- **Goal**
Retype the stretch from the start of the records through the line that contains "[x=140, y=10]", copying each line unchanged but leaving out the pictures.

- **Listed records**
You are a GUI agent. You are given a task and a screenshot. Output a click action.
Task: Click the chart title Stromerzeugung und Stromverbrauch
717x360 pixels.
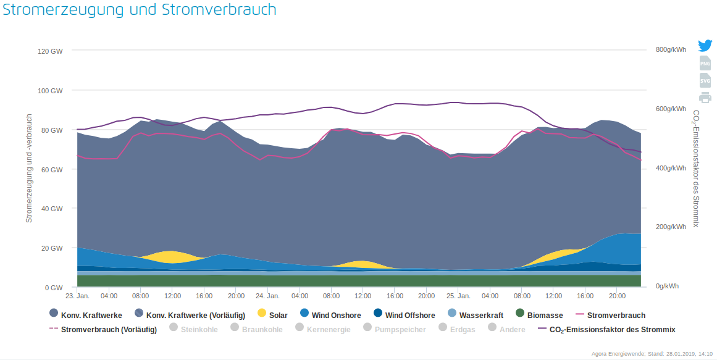[x=140, y=10]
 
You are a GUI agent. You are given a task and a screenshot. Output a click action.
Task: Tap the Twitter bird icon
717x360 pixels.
[x=705, y=46]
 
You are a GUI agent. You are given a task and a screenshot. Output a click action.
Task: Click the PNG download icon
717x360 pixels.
[x=705, y=63]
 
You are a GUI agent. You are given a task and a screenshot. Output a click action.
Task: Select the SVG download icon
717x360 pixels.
[x=705, y=80]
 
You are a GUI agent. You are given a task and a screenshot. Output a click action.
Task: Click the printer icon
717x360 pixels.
[x=705, y=98]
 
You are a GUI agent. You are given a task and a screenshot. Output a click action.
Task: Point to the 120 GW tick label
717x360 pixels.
[x=50, y=51]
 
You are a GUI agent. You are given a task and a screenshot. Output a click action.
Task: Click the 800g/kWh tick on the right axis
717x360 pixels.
[x=671, y=50]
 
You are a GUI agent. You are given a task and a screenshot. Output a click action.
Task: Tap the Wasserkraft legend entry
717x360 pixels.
[x=476, y=316]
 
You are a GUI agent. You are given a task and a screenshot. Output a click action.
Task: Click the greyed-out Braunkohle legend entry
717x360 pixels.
[x=256, y=330]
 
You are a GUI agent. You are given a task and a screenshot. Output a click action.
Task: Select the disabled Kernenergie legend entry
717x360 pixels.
[x=322, y=330]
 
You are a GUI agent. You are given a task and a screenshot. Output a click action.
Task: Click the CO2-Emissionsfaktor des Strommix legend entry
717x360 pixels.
[x=606, y=330]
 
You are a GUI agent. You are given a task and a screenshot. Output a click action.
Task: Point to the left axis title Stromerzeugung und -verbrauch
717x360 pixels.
[x=29, y=167]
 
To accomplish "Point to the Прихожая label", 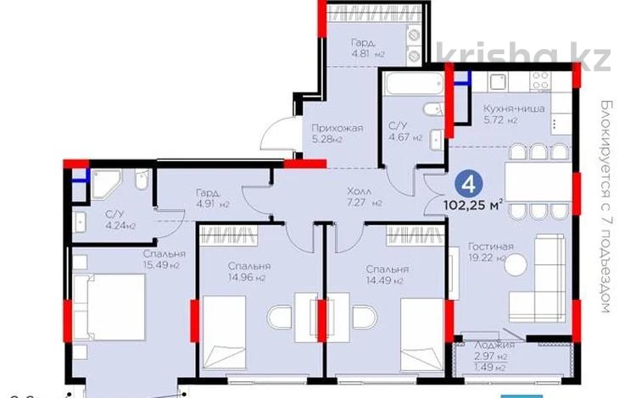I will pos(337,129).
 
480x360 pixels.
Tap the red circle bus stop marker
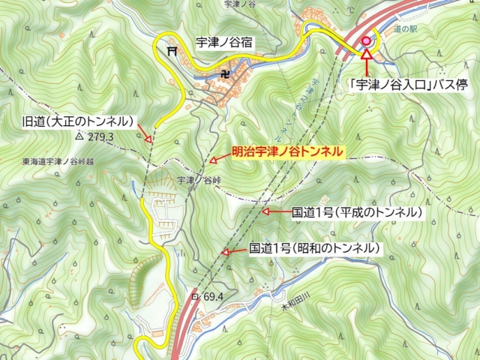366,40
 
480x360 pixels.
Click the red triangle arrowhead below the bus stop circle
366,53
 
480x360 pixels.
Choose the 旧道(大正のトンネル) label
78,121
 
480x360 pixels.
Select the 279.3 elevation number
99,137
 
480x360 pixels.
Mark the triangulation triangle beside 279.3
79,137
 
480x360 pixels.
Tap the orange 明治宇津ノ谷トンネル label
287,151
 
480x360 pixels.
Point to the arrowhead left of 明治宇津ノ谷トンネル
213,158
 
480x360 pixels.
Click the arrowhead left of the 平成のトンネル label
264,213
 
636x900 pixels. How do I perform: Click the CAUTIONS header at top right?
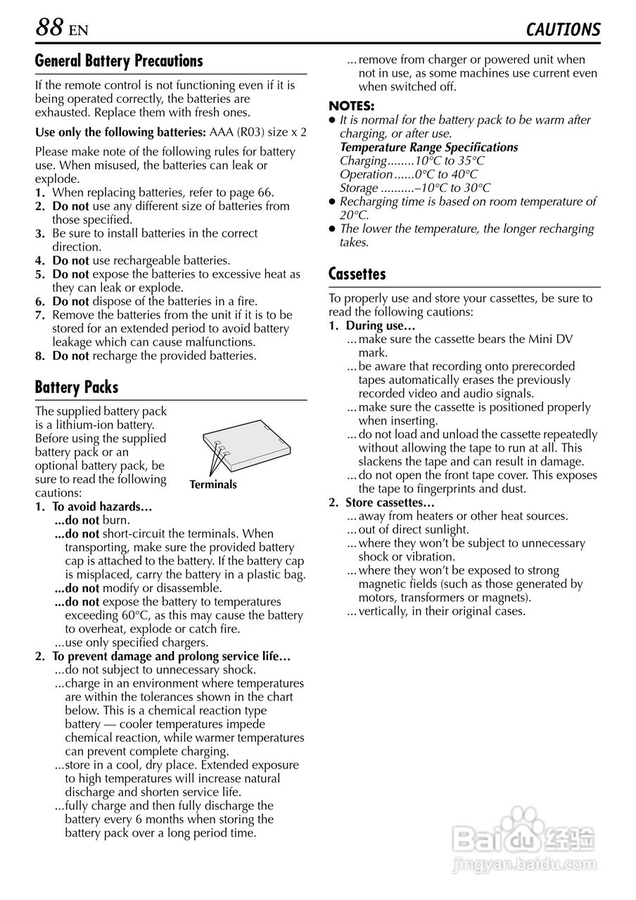click(x=563, y=30)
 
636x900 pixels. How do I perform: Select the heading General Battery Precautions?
click(x=118, y=61)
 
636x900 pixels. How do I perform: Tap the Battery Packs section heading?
click(x=77, y=387)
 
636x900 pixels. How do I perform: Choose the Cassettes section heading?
click(x=357, y=274)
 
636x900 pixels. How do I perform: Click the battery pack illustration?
click(x=246, y=446)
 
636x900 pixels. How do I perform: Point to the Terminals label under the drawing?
click(x=213, y=484)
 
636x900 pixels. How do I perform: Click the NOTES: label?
click(x=352, y=106)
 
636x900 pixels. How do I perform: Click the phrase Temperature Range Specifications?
click(x=428, y=147)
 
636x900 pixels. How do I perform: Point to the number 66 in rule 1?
click(x=264, y=193)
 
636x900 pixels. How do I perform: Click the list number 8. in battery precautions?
click(x=40, y=356)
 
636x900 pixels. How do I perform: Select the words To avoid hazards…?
click(x=103, y=506)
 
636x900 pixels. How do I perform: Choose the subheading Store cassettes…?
click(x=390, y=503)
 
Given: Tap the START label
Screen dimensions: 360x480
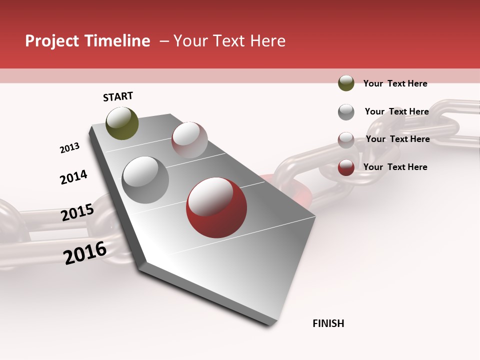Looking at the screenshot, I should pos(118,96).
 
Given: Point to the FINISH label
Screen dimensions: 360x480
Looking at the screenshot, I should pos(328,324).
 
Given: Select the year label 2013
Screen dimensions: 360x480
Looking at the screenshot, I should pos(70,148).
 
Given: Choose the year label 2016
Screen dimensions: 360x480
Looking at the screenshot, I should pos(85,253).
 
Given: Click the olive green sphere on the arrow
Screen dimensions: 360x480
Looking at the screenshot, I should pos(122,123).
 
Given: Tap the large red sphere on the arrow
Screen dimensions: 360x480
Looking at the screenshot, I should pos(216,208).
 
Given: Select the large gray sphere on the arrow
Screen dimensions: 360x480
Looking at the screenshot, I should pos(146,180).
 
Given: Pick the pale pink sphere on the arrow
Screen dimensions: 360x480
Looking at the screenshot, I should pos(190,140).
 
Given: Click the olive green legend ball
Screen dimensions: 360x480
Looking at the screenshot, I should pos(346,83).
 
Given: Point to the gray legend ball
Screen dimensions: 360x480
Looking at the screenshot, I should pos(346,112).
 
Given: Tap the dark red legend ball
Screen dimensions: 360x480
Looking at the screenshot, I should pos(346,168).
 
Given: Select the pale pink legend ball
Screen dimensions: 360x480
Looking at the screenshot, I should pos(346,140).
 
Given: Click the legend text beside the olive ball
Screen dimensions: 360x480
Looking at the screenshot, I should pos(395,84).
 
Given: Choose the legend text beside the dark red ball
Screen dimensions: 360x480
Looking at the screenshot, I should pos(395,167).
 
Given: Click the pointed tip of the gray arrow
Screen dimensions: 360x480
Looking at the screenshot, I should pos(270,324).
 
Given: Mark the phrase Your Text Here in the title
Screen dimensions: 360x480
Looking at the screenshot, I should pos(230,41).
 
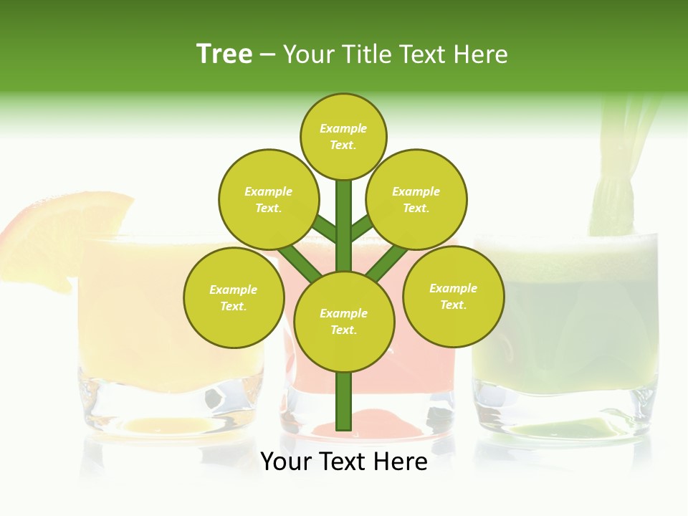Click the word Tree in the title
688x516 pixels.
click(x=224, y=54)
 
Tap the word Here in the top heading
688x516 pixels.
click(x=481, y=54)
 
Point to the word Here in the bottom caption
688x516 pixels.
click(x=399, y=462)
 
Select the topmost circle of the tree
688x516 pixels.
click(x=343, y=136)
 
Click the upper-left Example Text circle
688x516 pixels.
click(x=269, y=199)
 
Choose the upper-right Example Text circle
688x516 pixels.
click(x=416, y=199)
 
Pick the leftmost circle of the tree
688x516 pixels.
click(x=233, y=297)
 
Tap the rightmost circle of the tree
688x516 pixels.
click(x=453, y=296)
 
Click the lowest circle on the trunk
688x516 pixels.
click(x=344, y=321)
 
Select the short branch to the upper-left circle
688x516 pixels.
click(x=325, y=229)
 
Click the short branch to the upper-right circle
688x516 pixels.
click(x=362, y=227)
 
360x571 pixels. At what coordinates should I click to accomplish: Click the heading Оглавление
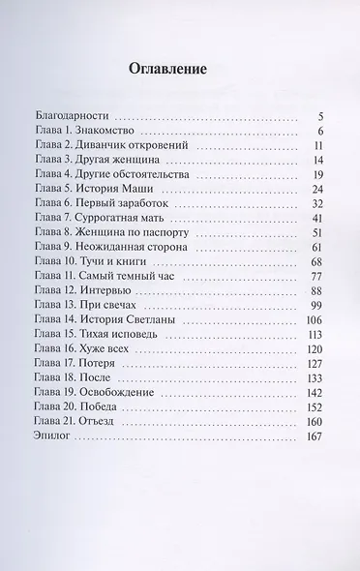click(182, 71)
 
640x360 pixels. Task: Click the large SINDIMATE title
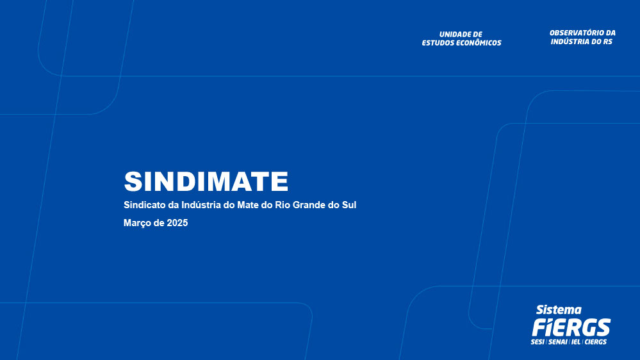[206, 181]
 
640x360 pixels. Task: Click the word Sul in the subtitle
[349, 205]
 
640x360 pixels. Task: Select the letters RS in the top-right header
[608, 42]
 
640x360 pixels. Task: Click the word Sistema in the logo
[559, 310]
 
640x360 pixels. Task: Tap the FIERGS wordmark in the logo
[571, 327]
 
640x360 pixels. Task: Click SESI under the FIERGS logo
[537, 341]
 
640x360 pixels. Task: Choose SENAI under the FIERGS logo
[558, 341]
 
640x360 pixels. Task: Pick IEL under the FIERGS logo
[576, 341]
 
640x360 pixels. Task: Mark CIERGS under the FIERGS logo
[596, 341]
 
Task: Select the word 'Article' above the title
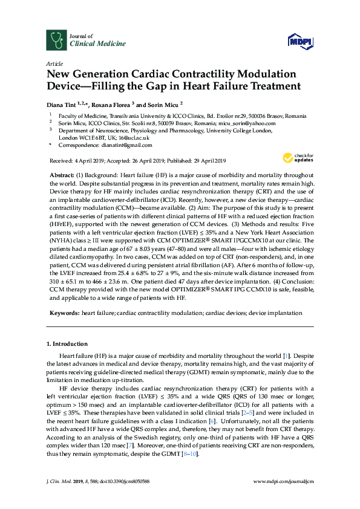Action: [x=53, y=63]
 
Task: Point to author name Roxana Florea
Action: [x=114, y=105]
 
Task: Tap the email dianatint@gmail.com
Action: [x=126, y=145]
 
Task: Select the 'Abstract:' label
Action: [x=62, y=174]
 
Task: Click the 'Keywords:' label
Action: [x=64, y=313]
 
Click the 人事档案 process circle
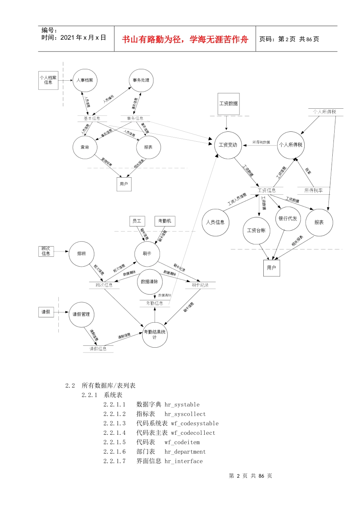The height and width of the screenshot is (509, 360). (x=85, y=80)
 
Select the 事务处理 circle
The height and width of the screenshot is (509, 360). (x=141, y=80)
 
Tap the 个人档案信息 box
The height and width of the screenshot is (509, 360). (x=48, y=80)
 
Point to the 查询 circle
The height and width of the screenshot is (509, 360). (x=85, y=147)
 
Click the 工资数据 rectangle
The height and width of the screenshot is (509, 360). (x=229, y=103)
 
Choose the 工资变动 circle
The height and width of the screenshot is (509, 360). (x=228, y=145)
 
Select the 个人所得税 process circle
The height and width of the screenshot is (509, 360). (x=291, y=145)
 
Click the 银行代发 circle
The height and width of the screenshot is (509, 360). (x=288, y=219)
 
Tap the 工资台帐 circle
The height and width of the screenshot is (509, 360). (x=257, y=230)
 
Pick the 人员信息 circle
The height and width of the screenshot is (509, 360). (x=215, y=222)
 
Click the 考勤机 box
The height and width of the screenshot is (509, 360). (x=165, y=221)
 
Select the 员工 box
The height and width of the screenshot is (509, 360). (x=137, y=221)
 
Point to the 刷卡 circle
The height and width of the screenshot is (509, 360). (x=147, y=254)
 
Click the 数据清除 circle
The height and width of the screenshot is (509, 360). (x=149, y=282)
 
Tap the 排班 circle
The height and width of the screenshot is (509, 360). (x=81, y=254)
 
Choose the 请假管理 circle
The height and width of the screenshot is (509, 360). (x=81, y=314)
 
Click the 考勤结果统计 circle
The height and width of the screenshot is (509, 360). (x=155, y=334)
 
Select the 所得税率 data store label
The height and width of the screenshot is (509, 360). (x=313, y=190)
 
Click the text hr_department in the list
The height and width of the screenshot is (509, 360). (x=185, y=452)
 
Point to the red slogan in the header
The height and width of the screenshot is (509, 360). (x=185, y=39)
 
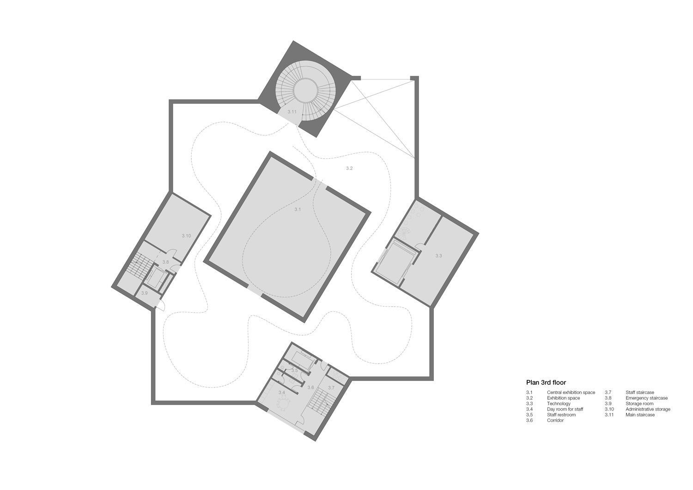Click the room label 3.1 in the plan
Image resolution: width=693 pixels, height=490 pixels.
pyautogui.click(x=298, y=209)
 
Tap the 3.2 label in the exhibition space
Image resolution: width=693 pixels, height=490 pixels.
pyautogui.click(x=349, y=168)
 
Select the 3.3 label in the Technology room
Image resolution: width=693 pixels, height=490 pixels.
pyautogui.click(x=439, y=256)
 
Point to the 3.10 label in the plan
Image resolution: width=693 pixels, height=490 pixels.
pyautogui.click(x=186, y=236)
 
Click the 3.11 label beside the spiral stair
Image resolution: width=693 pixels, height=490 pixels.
pyautogui.click(x=292, y=112)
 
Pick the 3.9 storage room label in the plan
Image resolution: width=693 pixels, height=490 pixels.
pyautogui.click(x=144, y=293)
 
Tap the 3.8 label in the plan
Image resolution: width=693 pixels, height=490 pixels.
pyautogui.click(x=165, y=262)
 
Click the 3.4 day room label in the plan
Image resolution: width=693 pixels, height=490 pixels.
pyautogui.click(x=281, y=392)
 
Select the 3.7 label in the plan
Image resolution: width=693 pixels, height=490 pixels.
pyautogui.click(x=331, y=387)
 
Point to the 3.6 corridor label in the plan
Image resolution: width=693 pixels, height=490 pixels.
pyautogui.click(x=310, y=387)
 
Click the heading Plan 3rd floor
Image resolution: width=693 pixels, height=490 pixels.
pyautogui.click(x=546, y=383)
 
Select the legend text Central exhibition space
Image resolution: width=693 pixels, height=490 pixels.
pyautogui.click(x=571, y=393)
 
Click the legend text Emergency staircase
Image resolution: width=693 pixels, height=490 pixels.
pyautogui.click(x=646, y=398)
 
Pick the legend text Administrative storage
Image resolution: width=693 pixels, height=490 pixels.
pyautogui.click(x=648, y=409)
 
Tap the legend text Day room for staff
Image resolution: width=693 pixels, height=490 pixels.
pyautogui.click(x=565, y=409)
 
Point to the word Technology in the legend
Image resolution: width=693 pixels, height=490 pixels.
pyautogui.click(x=559, y=404)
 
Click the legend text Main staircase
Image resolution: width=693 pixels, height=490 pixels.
pyautogui.click(x=640, y=415)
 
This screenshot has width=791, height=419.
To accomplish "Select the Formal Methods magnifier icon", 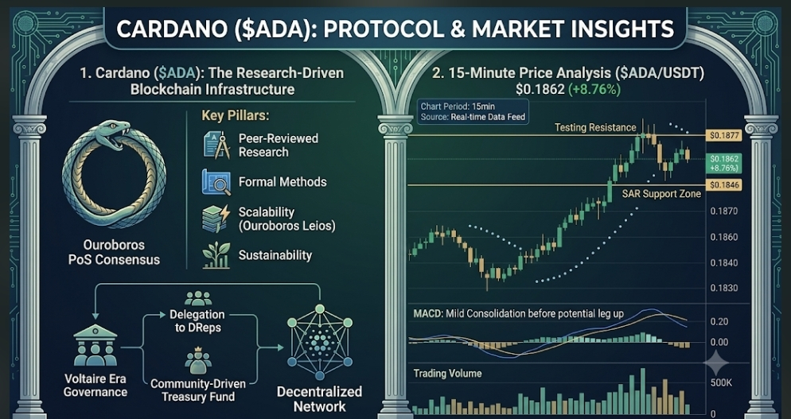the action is tap(216, 181).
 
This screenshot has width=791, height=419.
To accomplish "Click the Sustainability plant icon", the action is tap(216, 255).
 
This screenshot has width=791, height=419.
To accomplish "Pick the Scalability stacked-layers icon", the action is tap(216, 219).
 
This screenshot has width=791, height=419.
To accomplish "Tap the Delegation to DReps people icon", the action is tap(198, 298).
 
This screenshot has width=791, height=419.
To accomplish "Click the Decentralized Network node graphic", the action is tap(320, 342).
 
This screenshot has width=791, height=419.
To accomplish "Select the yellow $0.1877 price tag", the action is tap(724, 135).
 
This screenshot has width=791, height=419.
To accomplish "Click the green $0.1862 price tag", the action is tap(724, 163).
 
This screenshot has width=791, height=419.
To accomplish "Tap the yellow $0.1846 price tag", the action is tap(724, 185).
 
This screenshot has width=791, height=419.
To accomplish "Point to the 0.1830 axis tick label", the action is tap(724, 288).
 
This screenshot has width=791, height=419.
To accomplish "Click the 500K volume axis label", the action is tap(721, 382).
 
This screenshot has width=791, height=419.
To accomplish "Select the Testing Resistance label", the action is tap(595, 127).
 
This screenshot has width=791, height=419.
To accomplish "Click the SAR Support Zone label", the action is tap(661, 194).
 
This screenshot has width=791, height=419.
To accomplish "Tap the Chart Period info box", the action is tap(473, 111).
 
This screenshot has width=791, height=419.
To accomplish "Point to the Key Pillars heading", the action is tap(235, 115).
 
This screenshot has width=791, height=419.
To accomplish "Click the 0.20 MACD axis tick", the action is tap(719, 322).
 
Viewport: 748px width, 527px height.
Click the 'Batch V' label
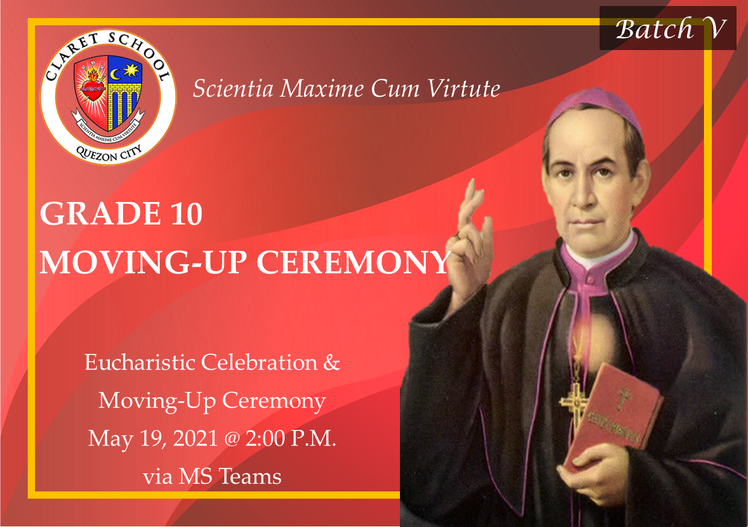click(x=671, y=29)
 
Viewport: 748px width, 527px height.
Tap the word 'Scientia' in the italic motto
click(x=233, y=89)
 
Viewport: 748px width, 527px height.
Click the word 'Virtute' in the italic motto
click(x=464, y=89)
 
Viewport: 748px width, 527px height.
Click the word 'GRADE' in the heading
click(x=100, y=214)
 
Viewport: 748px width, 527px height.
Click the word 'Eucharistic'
click(x=140, y=362)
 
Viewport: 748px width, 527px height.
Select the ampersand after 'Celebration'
click(x=331, y=362)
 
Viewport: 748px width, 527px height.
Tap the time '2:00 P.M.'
click(x=291, y=438)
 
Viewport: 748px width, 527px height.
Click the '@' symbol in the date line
click(x=232, y=439)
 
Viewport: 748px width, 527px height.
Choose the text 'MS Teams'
click(x=230, y=476)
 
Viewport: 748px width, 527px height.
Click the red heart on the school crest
click(x=91, y=89)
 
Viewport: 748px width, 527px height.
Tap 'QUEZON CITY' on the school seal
click(x=109, y=154)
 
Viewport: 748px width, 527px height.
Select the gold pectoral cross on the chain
click(x=574, y=400)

- **Solution to this problem**
You are a GUI agent. You are given a task and a screenshot. Output a click action.
Task: Click the chart title Stromerzeugung und Stromverbrauch
717x360 pixels.
[x=140, y=10]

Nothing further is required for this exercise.